Aim of the exercise –
Rewrite the items, starting at the first one and ending at the line containing "coord(711,571)", with "scrollbar" replaced by "scroll bar" and everything else left unchanged.

Supplied data –
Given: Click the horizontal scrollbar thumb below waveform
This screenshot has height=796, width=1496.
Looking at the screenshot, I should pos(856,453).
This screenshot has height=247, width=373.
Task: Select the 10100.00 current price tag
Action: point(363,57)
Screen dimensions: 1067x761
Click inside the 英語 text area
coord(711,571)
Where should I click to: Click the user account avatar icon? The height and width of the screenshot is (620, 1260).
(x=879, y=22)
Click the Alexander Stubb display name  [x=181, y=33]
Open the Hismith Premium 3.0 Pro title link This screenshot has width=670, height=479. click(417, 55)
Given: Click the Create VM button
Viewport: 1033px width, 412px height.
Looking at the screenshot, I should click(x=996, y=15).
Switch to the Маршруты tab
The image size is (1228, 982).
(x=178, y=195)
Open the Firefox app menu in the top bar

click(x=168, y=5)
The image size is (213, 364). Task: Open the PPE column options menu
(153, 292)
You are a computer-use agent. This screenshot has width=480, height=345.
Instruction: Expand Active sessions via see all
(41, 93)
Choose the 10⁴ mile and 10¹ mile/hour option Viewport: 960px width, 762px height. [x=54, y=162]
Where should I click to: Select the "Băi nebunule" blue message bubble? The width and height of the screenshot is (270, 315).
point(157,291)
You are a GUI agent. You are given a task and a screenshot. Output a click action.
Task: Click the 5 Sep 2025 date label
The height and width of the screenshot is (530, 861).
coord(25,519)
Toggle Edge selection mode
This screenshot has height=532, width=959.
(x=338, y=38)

Written answer –
Given: Click the horizontal scroll bar thumb below waveform
This screenshot has height=796, width=1496.
Looking at the screenshot, I should pos(856,453).
This screenshot has height=247, width=373.
Task: Select the 10100.00 current price tag
Action: point(363,57)
Screen dimensions: 1067x761
Click inside the 英語 text area
coord(711,571)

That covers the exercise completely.